Texas, until recently, was one of many states that defined marriage as between a man and a woman and did not recognize marriages among homosexual couples. This created a difficult situation for lesbians or gay men who went to another state to marry but who lived in Texas. A couple must divorce in the state where they live as a result of residency requirements in each state's family code. Texas did not recognize out-of-state gay marriages, so couples who lived in the state but wanted to divorce had few options. Texas family courts would not hear their divorce cases because they did not view the marriage as legally valid and other states would not hear the case unless or until at least one spouse established residency.
This changed when the Supreme Court issued a recent ruling legalizing gay marriage throughout the United States. The court determined states could not deny the rights and benefits of marriage to people based on their sexual orientation and that gays and lesbians had a right to marriage throughout the country. Following this ruling, Texas and other locations must recognize gay marriage. This, in turn, likely means gay and lesbian couples who live in Texas but who legally married elsewhere can get a divorce in Texas family courts.
Gay Marriage Ruling Opens Up the Door to Gay Divorces
KHOU reports the first same-sex divorce was already underway in Texas with the Supreme Court ruling legalizing gay marriage still less than a week old. The petition for divorce was filed by a woman who had married her female partner five years ago in Washington, D.C., and who had been trying to get divorced in Texas since 2013. The woman wanted custody rights to her daughter, who was conceived via artificial insemination during the course of the marriage. Without the ability to file for divorce, however, the process of asserting custody rights was impossible.
The couple had separated by the time the child was six months old, and since Texas did not recognize the couple's marriage, only the mother who gave birth to the child had a legal claim. The child's other mother realized quickly how precarious her position was when she tried to take her daughter to dinner and received a telephone call from a law enforcement officer who told her she had to get the child back home immediately or face kidnapping charges.

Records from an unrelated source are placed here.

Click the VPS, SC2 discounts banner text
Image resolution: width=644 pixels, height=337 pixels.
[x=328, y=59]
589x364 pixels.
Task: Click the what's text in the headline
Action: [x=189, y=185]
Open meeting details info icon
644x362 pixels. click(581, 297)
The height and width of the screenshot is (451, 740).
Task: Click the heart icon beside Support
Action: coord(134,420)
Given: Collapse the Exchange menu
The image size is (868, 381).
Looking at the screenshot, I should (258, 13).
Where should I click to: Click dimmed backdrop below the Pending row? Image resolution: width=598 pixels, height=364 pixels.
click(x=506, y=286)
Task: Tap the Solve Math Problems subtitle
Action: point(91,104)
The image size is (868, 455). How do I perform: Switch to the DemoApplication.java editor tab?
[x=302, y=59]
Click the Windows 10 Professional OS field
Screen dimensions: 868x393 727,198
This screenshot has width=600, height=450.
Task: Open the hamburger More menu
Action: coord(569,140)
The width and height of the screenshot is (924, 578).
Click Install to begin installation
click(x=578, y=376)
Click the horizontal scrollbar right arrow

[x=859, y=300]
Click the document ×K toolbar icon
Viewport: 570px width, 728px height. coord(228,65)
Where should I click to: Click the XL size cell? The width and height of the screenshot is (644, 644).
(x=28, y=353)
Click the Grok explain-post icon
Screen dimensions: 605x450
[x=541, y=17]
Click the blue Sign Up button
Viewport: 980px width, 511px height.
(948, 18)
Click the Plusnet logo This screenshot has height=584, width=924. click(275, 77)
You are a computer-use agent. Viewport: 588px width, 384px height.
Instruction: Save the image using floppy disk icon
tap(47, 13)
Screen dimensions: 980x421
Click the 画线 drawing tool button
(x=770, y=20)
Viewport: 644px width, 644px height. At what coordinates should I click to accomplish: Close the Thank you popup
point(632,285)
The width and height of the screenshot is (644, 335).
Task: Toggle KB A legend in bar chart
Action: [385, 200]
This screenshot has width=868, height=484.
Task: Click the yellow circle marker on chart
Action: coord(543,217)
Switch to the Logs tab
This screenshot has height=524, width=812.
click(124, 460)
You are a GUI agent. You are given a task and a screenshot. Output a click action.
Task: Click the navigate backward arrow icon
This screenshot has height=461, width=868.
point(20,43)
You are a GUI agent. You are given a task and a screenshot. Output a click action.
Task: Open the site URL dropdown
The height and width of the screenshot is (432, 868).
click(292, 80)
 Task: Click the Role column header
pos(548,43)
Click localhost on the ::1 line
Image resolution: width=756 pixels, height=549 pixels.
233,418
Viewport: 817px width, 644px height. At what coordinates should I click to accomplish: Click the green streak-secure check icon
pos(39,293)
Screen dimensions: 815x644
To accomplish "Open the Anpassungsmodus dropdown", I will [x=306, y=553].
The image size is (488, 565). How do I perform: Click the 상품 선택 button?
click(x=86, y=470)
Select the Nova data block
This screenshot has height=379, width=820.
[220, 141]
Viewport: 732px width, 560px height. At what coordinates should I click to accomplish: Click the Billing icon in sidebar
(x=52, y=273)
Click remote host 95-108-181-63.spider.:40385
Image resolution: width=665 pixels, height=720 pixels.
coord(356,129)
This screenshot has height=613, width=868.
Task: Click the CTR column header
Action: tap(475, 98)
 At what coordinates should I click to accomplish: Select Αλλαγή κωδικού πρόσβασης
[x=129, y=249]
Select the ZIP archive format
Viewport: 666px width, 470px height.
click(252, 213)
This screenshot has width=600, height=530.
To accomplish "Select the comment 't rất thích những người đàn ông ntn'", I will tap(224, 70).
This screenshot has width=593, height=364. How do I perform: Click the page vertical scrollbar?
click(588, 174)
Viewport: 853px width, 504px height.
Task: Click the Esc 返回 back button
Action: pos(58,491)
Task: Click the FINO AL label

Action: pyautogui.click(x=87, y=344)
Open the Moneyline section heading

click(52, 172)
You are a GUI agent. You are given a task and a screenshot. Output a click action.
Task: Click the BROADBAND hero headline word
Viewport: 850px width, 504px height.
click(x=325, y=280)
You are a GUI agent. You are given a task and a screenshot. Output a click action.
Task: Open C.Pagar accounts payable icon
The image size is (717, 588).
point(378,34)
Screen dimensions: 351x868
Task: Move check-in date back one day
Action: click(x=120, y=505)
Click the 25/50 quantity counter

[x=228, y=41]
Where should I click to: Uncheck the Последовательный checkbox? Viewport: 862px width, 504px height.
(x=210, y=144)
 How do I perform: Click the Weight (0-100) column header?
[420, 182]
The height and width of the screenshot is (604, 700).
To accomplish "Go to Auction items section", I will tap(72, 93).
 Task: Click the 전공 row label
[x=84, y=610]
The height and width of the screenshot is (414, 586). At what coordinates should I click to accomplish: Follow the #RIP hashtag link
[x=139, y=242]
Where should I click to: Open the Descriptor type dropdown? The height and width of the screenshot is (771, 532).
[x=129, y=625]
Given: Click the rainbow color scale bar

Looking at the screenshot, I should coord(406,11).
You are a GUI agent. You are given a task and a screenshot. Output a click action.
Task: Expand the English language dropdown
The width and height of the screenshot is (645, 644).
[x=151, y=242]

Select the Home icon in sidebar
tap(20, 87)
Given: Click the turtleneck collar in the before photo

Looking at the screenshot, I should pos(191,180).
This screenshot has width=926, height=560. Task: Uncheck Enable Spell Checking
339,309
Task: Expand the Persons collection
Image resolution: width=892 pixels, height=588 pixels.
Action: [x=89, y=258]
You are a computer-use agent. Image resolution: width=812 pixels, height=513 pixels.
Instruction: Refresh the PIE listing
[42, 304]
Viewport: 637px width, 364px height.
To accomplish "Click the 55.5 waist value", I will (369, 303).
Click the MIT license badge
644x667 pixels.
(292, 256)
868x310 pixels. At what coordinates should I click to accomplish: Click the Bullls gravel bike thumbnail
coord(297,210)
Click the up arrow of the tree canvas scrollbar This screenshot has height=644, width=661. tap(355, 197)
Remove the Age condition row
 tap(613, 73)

Because the couple can now divorce, the non-biological mother of the child can make her claim and argue for shared custody. The recognition of gay marriage will extend the legal protections afforded to children of heterosexual parents to children of homosexual parents.
While the courts in Texas will need to move forward with same sex divorces, it is likely laws will evolve over the next several years regarding issues of custody, property, and asset division. Since Texas is a community property state, difficult questions may also arise in gay divorces about when a marriage will be officially recognized as valid for determining what property is shared.
Couples navigating the new frontier of gay divorce should ensure they are represented by a qualified legal professional who can help them through uncharted territory as they take advantage of family court protections for divorcees for the first time.